I can imagine that some pastors might think such an approach is madness. What if Donald Trump wins? Don’t we care about democracy? Gritter responded with a real hypothetical: suppose a woman enters your sanctuary the Sunday after the election visiting your congregation for the first time. She is knee-deep in grief over the loss of someone close in her life. What does she need to hear on that Sunday? What she doesn’t need to hear on that Sunday is politics. This woman is looking for something bigger than her pain, Gritter says, but if he preaches against a certain candidate he does this woman no favors. “So that person leaves, not only with no comfort or hope about the grief they've experienced but feeling shame for the fact that they voted for someone in a free election. In my mind, that's irresponsible pastoral leadership.”
Gritter and his wife lead a mainline congregation in a “red” part of the country. In interviewing pastors from mainline denominations pastoring churches in more conservative areas of the nation, I’ve noticed there is more attention to the actual lived experiences of the people in the pews. I remember an interview with David Emery, a Disciples of Christ pastor in Tulsa who talks about how sometimes the church can get so much into social justice that we forget the people who might be living good lives on the outside, but who can’t keep it together and just need someone who can listen to them and pray for them. They need to know the God of the universe cares for them.
Morality has a funny way of separating us from God. There are a lot of conservative churches that reduce God to morality, to following certain rules and ignoring the actual person, but having lived in a very “blue” state, I’ve come to see the morality found in more progressive churches as well. We worry about the fragility of democracy or issues involving sexuality and gender and they are issues that are valid. But sometimes we make them so primary in our lives that we forget that we are called to be in a relationship with others even if they don’t vote the same way we do or fumble on using the wrong pronoun. In his book, the Spirit of Our Politics, Michael Wear recounts a story about a dear friend who was a supporter of former President Donald Trump. When the friend’s daughter was in distress this friend contacted Wear for help.
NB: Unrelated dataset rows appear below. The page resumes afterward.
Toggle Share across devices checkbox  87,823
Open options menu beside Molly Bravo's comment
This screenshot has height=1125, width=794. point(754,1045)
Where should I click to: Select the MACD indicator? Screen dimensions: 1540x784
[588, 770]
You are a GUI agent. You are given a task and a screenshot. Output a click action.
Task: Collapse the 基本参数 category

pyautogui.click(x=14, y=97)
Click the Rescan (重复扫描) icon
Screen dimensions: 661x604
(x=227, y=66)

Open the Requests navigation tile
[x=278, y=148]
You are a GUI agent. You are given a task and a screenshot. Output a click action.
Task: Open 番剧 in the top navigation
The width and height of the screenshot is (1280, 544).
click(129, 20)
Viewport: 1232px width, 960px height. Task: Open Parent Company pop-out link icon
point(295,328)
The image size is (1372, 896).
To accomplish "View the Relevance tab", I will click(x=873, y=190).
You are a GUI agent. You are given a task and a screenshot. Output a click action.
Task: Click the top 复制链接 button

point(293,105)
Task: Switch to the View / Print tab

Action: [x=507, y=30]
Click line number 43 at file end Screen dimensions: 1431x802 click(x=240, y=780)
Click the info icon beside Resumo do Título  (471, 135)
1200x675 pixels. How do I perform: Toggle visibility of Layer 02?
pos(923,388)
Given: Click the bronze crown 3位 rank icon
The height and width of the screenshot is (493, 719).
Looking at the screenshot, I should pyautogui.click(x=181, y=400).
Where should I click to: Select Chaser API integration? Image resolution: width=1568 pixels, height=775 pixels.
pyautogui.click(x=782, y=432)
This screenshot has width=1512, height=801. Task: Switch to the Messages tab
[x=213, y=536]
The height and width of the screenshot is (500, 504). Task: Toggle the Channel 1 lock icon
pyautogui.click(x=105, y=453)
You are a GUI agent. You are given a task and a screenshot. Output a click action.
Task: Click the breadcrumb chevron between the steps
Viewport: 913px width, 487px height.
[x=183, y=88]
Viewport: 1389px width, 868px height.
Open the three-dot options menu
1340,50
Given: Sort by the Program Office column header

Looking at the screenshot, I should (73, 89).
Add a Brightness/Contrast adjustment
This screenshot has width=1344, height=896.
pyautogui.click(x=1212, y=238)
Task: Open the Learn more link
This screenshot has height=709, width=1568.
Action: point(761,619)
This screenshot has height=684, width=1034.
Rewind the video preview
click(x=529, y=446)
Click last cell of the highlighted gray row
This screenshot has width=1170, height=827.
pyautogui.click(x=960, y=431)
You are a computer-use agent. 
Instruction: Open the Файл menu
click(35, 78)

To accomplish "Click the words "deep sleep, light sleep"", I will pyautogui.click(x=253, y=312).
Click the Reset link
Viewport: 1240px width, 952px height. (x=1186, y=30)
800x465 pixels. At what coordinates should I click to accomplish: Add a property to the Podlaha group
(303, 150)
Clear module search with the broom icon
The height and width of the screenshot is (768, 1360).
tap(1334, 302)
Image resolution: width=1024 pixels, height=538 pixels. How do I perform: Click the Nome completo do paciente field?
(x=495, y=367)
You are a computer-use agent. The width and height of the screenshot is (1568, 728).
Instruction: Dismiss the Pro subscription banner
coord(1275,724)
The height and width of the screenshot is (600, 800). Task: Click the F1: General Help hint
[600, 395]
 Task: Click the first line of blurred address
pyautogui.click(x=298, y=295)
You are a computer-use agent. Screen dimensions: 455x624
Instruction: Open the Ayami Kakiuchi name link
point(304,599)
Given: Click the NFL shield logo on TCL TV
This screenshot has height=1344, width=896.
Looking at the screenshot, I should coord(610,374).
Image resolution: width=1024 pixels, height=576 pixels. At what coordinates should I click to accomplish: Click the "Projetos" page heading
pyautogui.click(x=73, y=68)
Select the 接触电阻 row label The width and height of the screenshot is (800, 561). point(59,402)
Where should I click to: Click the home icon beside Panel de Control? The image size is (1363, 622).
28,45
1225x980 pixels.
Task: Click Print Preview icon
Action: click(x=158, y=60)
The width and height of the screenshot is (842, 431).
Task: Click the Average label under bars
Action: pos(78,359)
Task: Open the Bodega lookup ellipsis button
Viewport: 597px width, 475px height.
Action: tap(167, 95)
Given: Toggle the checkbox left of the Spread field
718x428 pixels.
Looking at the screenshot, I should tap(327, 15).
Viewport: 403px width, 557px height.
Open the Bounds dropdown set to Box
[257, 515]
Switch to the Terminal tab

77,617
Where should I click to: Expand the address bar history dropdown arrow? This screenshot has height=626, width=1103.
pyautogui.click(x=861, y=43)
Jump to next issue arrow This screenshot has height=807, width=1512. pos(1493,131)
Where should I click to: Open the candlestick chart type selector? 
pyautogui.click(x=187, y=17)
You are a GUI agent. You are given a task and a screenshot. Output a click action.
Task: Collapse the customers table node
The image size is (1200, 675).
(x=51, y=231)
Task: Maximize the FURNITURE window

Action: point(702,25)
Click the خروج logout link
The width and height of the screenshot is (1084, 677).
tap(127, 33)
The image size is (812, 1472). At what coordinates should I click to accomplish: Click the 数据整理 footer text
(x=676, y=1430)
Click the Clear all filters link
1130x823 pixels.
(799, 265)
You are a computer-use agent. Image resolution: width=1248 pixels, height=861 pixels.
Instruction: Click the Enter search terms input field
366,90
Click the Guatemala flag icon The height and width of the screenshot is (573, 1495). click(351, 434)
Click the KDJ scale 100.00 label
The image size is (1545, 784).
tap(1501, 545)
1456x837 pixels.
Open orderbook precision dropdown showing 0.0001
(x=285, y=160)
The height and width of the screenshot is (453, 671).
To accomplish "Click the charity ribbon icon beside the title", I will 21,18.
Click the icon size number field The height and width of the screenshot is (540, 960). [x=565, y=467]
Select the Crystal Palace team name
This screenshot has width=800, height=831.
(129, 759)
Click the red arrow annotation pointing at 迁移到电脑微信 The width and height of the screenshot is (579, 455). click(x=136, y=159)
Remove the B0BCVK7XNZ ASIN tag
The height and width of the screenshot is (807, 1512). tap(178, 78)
It didn’t matter that they voted differently. What mattered was that his daughter needed help and his friend and fellow Christian was there to help. What mattered more was not someone’s voting record, but that he was in a relationship with Wear, and what mattered to Wear was that this was a fellow person, a dear friend, in need of help.
When many of us who are pastors step into that pulpit on November 10, we will do with a political maelstrom taking place. No matter who wins there’s going to be unrest. Especially if Trump wins, there will be a lot of concerns about American democracy and we have to take that seriously.
But there will also be people like that woman Josh talked about. What will we say to her? What will we say to the man who might have lost his job, or the family dealing with a child in mental distress? Because those people will be in the pews on that day. It might feel good preaching sermons against the other political party, but that won’t reach the hurt that people deal with.
I don’t know what I will preach on that day, but maybe I will take a page from the apostle Paul and preach Christ crucified. That won’t be a sexy let alone, fiery sermon. But it might be the message someone needs to hear: that the God of the universe cares for them.